Saved entries

****************

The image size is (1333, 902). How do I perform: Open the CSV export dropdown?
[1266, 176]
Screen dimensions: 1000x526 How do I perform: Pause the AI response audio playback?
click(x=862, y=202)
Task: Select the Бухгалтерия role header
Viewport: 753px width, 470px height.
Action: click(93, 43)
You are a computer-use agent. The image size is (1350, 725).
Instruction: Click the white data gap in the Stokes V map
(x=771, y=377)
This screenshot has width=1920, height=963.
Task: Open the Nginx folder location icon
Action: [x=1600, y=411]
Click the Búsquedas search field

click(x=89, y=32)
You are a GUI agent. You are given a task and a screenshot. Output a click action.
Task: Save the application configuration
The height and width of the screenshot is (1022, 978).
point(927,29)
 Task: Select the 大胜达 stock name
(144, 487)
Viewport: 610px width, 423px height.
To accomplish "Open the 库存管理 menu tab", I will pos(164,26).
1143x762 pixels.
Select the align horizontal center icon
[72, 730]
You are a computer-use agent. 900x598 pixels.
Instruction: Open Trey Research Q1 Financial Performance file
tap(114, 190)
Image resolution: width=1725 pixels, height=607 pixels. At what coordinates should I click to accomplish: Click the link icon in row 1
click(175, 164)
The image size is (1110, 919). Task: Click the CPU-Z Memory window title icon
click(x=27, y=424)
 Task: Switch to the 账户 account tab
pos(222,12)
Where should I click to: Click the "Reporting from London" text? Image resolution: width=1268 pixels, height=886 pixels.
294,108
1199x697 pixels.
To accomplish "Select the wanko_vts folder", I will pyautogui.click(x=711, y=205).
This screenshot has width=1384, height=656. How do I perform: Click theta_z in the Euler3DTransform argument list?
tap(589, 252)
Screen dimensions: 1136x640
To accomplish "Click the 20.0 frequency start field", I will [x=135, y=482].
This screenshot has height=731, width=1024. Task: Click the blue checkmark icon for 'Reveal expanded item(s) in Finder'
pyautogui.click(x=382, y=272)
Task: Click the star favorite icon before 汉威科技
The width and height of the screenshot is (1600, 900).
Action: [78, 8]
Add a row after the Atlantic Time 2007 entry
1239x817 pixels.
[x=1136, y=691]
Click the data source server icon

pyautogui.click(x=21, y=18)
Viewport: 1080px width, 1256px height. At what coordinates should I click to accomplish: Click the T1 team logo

****************

(Work to be completed)
Using the records above, copy all lines that include the word "will".

(The completed task)
To accomplish "Open the 库存管理 menu tab", I will pos(164,26).
To accomplish "Select the wanko_vts folder", I will pyautogui.click(x=711, y=205).
To accomplish "Click the 20.0 frequency start field", I will [x=135, y=482].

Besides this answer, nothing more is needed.